You sound like you know more about the specifics than I do, me being only casually acquainted with a modest number of foundation pours, walkways, strictly residential stuff....although mostly in CA and EQ standards have REALLY cranked the req’ments in recent years. My brother just built an addition onto his house, single story but rather on a hill, with slidy clay soil, to boot. 600 sq foot addition, I think there were 16 qty 24” diam piers drilled 18’ below grade. There was a hell of a lot more 1” rebar (in quads) than I ever thought I would see in a residential build.

Personally, I belong to the school that says steel is very cheap and it is foolish to even come close to scrimping on it.

Nevertheless...I still say it would not be easy to add a 2.5” think “frosting” layer to an existing pour and have embedded steel well centered in the pour such that much add’l strength would develop. I think such a pour would have to be managed with a hell of a lot more skill than the current contractor exercised. And be subject to bad cracking over voids. I don’t know if it snows in MD thus implying freeze-thaw and salt but that is bad stuff when it comes to concrete and maybe that’s why the super fat slab was spec’ed in the first place.

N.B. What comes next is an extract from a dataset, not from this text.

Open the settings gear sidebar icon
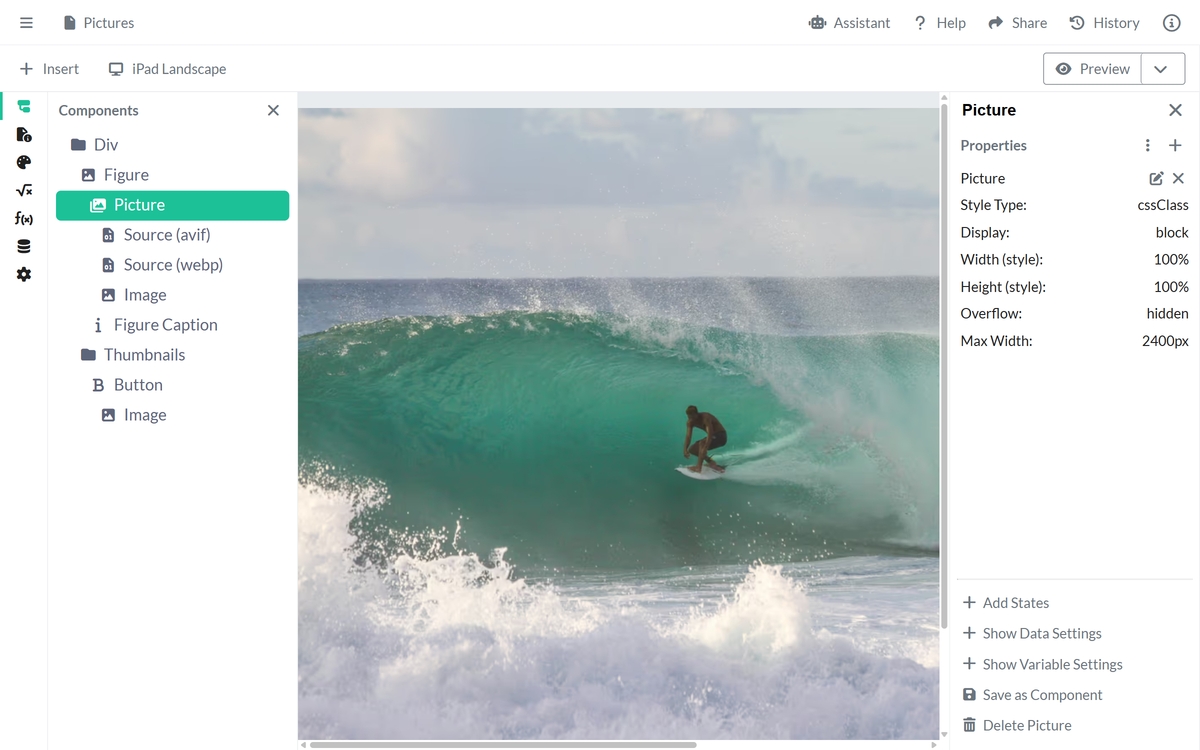The width and height of the screenshot is (1200, 750). (24, 274)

I agree that amazing things can be done with adhesives, but color me skeptical that the original as-spec’ed strength could be achieved with a frosting layer.

The issue with busways is that if cracks develop, you end up with heavy buses pounding and pounding on the divots in the surface.


37 posted on 01/31/2012 9:47:51 PM PST by Attention Surplus Disorder (The only economic certainty: When it all blows up, Krugman will say we didn't spend enough.)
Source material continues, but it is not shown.